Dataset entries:
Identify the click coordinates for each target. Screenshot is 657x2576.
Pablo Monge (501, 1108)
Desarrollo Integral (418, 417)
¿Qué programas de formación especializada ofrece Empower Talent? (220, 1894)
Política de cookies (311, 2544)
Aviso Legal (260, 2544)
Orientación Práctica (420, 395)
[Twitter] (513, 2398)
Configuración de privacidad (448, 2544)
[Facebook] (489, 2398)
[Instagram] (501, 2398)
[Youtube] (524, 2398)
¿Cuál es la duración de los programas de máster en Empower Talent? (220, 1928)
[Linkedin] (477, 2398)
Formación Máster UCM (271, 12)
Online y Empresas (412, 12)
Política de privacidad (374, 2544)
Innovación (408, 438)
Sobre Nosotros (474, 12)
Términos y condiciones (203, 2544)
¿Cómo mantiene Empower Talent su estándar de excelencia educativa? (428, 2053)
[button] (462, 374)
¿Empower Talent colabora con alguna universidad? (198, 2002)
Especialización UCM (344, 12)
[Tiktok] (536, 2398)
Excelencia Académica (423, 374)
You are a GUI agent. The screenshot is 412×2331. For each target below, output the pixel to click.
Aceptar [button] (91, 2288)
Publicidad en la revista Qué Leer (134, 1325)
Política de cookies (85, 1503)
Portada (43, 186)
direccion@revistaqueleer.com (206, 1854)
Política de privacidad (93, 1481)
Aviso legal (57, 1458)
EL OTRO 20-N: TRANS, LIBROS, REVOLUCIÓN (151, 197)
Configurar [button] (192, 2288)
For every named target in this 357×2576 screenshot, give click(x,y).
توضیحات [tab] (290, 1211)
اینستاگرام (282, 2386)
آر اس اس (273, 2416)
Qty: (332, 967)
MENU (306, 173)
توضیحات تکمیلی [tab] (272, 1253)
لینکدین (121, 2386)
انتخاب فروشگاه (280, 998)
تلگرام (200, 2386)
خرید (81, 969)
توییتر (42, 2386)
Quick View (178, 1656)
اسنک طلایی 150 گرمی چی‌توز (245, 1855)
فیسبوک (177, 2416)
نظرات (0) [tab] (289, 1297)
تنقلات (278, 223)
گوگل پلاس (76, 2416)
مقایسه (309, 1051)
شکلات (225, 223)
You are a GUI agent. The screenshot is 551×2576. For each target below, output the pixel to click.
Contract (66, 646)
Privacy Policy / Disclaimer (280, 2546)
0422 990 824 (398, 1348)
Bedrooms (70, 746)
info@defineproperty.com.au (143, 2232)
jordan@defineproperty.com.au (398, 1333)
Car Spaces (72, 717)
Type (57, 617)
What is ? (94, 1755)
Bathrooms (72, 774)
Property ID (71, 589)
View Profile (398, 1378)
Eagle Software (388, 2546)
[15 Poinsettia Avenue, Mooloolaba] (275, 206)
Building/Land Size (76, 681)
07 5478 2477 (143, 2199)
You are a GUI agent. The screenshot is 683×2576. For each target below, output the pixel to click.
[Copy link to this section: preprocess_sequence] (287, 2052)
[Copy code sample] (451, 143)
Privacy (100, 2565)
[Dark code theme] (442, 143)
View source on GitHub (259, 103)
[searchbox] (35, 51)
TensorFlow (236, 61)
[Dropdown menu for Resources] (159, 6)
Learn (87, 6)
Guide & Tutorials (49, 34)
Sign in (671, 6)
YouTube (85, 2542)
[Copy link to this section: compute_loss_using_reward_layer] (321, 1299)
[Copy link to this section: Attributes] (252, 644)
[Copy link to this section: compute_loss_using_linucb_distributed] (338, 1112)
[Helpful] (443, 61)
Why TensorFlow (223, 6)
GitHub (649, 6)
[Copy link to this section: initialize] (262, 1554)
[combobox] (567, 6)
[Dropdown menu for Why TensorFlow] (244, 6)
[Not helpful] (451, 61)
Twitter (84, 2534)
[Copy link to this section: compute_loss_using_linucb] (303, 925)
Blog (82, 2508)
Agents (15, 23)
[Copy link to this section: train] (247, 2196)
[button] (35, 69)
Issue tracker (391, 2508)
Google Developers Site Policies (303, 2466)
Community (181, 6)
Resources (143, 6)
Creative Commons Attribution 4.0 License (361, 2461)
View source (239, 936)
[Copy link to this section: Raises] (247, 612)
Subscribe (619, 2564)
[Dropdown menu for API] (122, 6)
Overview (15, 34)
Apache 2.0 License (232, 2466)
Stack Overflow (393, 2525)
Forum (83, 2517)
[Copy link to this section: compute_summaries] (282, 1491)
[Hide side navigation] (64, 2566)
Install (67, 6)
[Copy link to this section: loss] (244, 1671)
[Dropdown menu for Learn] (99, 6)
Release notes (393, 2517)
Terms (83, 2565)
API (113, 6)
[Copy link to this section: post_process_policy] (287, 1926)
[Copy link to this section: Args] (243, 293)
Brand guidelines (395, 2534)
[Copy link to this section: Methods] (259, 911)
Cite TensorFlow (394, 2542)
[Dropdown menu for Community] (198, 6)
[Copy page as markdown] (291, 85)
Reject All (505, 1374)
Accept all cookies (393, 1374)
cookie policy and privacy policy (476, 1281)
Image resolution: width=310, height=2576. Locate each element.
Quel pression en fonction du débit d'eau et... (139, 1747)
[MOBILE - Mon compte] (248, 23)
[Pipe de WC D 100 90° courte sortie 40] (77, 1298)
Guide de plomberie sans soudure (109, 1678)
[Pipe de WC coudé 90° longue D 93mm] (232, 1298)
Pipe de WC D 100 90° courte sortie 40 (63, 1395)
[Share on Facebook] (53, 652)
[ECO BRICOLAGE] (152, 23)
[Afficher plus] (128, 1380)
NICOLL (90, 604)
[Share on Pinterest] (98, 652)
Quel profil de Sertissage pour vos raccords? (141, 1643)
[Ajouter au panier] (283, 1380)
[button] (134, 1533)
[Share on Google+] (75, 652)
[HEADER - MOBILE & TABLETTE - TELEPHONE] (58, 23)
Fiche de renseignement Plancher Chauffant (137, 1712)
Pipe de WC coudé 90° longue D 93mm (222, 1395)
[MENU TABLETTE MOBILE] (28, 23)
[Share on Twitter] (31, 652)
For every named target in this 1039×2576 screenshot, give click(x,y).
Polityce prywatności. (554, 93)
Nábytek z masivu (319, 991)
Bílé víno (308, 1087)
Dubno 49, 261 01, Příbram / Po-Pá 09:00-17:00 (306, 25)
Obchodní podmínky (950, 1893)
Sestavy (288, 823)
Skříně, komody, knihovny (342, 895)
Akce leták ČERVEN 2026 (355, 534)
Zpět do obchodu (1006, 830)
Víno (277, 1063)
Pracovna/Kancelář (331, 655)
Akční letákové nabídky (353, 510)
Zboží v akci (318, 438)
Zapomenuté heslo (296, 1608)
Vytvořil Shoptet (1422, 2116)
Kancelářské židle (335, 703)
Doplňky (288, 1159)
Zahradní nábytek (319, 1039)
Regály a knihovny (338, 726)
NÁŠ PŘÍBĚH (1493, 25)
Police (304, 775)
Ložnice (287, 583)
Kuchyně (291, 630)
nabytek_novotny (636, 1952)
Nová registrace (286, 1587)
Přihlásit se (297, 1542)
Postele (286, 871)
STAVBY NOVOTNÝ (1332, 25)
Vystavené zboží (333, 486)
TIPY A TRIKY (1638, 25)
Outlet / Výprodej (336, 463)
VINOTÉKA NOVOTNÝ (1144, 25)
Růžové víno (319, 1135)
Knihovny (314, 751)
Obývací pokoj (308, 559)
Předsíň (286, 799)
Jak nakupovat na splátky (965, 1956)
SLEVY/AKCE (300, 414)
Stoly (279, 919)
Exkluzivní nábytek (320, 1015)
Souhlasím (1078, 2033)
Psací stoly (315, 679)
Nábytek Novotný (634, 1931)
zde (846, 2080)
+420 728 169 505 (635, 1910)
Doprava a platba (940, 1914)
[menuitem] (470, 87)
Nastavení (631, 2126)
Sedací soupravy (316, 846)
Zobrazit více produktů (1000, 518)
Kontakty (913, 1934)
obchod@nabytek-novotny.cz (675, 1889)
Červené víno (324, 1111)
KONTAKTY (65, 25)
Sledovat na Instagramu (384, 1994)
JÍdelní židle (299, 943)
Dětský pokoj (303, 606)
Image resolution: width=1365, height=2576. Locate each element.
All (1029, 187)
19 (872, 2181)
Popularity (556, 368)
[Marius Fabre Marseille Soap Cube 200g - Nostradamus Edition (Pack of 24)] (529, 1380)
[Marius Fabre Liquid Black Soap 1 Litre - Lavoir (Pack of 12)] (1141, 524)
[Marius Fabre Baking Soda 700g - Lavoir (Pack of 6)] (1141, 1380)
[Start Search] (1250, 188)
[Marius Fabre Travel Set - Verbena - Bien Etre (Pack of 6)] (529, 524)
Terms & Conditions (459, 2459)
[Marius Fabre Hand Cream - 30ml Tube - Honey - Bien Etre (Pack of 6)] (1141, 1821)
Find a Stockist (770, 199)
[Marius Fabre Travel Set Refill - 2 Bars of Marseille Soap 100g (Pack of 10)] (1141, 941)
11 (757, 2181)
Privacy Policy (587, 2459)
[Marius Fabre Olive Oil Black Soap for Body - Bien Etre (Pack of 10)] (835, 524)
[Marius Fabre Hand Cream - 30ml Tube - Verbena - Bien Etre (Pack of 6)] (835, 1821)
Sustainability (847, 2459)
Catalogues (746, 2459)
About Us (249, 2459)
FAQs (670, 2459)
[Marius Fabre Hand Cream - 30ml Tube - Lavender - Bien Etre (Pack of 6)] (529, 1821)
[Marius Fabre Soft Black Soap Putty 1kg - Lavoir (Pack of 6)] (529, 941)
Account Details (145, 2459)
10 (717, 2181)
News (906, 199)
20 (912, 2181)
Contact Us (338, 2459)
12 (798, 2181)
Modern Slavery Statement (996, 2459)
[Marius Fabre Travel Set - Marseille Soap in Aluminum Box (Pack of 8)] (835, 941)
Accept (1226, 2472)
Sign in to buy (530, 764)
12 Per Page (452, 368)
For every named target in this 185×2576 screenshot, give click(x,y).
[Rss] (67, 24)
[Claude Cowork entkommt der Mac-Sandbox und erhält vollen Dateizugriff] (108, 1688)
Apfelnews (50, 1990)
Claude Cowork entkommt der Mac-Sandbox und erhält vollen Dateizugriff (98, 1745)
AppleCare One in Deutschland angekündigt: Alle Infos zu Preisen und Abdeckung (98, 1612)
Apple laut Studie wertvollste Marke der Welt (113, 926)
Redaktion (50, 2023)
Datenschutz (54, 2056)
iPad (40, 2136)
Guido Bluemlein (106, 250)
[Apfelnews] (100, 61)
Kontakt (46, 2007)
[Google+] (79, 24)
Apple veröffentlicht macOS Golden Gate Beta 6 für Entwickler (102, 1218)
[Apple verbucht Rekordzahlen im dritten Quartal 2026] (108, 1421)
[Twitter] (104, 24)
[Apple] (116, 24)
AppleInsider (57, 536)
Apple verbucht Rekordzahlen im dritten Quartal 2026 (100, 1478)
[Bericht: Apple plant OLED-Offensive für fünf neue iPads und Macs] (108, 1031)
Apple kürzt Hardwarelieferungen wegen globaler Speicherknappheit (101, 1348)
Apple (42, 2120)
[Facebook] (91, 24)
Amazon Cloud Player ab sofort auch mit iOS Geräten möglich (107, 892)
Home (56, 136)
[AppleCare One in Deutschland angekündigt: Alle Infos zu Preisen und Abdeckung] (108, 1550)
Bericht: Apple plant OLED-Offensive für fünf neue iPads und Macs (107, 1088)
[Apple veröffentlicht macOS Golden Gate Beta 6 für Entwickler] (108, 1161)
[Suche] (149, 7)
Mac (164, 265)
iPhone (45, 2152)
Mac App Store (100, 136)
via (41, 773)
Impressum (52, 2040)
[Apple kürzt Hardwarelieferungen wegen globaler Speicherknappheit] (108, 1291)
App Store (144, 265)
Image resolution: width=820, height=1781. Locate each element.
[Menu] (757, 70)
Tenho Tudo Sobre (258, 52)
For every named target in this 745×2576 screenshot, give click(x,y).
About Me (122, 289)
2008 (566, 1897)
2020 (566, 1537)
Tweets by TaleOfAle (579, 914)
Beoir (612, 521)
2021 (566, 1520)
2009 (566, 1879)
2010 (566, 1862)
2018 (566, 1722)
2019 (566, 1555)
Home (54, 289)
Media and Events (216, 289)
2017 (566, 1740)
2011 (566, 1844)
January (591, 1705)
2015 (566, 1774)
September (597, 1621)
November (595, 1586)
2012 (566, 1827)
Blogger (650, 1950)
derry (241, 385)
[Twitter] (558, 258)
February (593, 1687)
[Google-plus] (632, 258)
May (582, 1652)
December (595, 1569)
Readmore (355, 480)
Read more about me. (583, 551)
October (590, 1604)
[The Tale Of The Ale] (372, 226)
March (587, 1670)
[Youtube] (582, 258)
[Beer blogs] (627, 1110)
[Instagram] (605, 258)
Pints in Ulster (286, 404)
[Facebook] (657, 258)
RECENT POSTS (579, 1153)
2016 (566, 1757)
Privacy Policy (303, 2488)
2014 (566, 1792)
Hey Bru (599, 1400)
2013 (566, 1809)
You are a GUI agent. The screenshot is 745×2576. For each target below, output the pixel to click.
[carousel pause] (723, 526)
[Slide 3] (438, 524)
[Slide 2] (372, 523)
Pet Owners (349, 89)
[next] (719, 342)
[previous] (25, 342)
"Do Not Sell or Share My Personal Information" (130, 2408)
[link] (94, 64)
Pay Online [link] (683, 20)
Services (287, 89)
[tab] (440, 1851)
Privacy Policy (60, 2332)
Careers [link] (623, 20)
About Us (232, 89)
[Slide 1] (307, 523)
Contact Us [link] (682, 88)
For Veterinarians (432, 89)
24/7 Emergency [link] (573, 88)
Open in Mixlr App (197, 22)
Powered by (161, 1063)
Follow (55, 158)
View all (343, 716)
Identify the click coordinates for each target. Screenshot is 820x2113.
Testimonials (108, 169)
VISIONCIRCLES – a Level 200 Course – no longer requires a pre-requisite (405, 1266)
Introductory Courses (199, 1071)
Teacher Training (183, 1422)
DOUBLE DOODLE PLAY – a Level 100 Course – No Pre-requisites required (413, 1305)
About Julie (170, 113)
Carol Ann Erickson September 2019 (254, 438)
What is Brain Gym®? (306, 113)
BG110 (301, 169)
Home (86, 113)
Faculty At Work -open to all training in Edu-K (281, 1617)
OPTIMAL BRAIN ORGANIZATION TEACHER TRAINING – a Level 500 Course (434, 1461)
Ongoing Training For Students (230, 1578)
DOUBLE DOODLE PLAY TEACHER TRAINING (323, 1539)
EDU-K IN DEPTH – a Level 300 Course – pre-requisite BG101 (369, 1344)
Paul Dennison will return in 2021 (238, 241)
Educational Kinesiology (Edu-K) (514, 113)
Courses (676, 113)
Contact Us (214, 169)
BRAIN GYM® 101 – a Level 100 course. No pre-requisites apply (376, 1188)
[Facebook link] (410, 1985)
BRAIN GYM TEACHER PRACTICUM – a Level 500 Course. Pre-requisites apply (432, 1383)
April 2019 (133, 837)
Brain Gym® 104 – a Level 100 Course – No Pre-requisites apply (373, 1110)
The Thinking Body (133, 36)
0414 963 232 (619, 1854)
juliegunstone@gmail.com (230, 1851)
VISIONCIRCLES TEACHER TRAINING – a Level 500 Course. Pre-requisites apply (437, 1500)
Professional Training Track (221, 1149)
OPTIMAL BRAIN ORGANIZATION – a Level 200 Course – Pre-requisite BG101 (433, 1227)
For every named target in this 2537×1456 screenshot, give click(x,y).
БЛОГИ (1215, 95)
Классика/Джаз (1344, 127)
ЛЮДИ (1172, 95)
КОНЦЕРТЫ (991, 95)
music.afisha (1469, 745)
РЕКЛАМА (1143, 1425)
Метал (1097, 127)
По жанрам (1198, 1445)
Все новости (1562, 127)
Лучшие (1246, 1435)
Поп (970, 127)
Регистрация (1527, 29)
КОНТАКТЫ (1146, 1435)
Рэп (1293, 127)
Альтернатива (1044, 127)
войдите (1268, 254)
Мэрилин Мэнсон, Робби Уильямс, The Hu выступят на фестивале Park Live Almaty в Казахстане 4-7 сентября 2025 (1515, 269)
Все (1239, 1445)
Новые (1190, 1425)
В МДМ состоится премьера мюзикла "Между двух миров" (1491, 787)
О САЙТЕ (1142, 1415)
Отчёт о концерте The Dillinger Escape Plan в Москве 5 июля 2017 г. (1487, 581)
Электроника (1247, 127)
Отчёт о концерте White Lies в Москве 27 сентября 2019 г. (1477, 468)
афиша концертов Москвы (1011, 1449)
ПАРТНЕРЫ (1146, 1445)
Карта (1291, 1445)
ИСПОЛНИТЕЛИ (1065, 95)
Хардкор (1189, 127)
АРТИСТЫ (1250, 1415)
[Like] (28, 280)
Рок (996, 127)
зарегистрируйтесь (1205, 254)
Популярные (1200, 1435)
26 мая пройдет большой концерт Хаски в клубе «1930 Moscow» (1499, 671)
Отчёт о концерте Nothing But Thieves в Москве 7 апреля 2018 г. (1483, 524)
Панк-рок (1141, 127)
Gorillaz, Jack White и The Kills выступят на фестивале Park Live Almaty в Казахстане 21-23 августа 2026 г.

[Problem details]: Looking at the data above, return every line from the one with "Carol Ann Erickson September 2019 (254, 438)" down to the one with "EDU-K IN DEPTH", exactly and inclusively.

[Answer section]:
Carol Ann Erickson September 2019 (254, 438)
What is Brain Gym®? (306, 113)
BG110 (301, 169)
Home (86, 113)
Faculty At Work -open to all training in Edu-K (281, 1617)
OPTIMAL BRAIN ORGANIZATION TEACHER TRAINING – a Level 500 Course (434, 1461)
Ongoing Training For Students (230, 1578)
DOUBLE DOODLE PLAY TEACHER TRAINING (323, 1539)
EDU-K IN DEPTH – a Level 300 Course – pre-requisite BG101 (369, 1344)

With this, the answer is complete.